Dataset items
◆ ◆ ◆ ◆ ◆ ◆ ◆
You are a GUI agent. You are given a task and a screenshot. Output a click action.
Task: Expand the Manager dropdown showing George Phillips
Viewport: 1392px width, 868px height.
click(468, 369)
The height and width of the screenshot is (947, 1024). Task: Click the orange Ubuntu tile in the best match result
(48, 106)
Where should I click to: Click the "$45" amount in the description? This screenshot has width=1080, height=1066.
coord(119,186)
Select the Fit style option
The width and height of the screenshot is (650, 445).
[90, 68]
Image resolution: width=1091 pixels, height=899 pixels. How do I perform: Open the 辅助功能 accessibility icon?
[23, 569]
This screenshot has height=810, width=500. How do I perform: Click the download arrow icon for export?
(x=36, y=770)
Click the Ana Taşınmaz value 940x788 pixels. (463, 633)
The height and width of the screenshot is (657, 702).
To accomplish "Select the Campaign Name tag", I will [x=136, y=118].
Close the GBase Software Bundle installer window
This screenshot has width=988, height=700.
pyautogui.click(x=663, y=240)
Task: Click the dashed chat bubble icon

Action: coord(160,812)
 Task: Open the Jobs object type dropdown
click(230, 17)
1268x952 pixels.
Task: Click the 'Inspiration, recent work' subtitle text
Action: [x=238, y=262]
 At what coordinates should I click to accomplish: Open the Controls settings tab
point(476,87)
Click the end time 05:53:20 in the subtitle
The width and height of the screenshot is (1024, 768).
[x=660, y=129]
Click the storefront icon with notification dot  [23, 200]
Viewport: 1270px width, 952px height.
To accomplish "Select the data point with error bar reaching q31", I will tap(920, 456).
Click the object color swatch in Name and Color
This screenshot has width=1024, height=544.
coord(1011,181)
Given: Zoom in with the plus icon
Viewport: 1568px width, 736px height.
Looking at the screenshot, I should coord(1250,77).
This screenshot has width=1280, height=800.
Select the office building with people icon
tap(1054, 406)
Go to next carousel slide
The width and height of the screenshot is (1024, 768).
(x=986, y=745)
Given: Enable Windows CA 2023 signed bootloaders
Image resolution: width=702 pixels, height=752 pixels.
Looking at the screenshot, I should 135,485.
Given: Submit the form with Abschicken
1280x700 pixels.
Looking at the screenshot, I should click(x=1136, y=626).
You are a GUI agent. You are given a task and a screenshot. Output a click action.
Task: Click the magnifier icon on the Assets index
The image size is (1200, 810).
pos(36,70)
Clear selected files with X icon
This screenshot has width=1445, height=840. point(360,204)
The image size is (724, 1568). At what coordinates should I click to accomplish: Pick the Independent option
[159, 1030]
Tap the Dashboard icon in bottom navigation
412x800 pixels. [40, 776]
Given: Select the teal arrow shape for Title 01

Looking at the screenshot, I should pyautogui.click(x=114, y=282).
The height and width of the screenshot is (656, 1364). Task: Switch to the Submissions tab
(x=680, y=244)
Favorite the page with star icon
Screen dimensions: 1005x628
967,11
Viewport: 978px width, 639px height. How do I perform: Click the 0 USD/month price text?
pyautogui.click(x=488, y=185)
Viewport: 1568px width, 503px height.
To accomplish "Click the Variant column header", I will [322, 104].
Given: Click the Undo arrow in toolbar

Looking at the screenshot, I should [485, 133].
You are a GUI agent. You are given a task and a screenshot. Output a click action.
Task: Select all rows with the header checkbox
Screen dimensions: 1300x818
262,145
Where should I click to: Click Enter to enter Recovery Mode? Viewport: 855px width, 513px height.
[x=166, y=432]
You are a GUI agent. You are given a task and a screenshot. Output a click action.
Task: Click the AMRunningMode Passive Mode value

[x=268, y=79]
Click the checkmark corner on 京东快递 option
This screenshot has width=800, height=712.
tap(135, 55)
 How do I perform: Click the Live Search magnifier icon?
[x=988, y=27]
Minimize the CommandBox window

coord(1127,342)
◆ ◆ ◆ ◆ ◆ ◆ ◆
DIRECTIONS FOR THIS TASK — Please repeat the lines above exactly, beginning with the line that contains "How do I perform: Click the Live" and ending with the final one.

SOLUTION TO THIS TASK —
 How do I perform: Click the Live Search magnifier icon?
[x=988, y=27]
Minimize the CommandBox window

coord(1127,342)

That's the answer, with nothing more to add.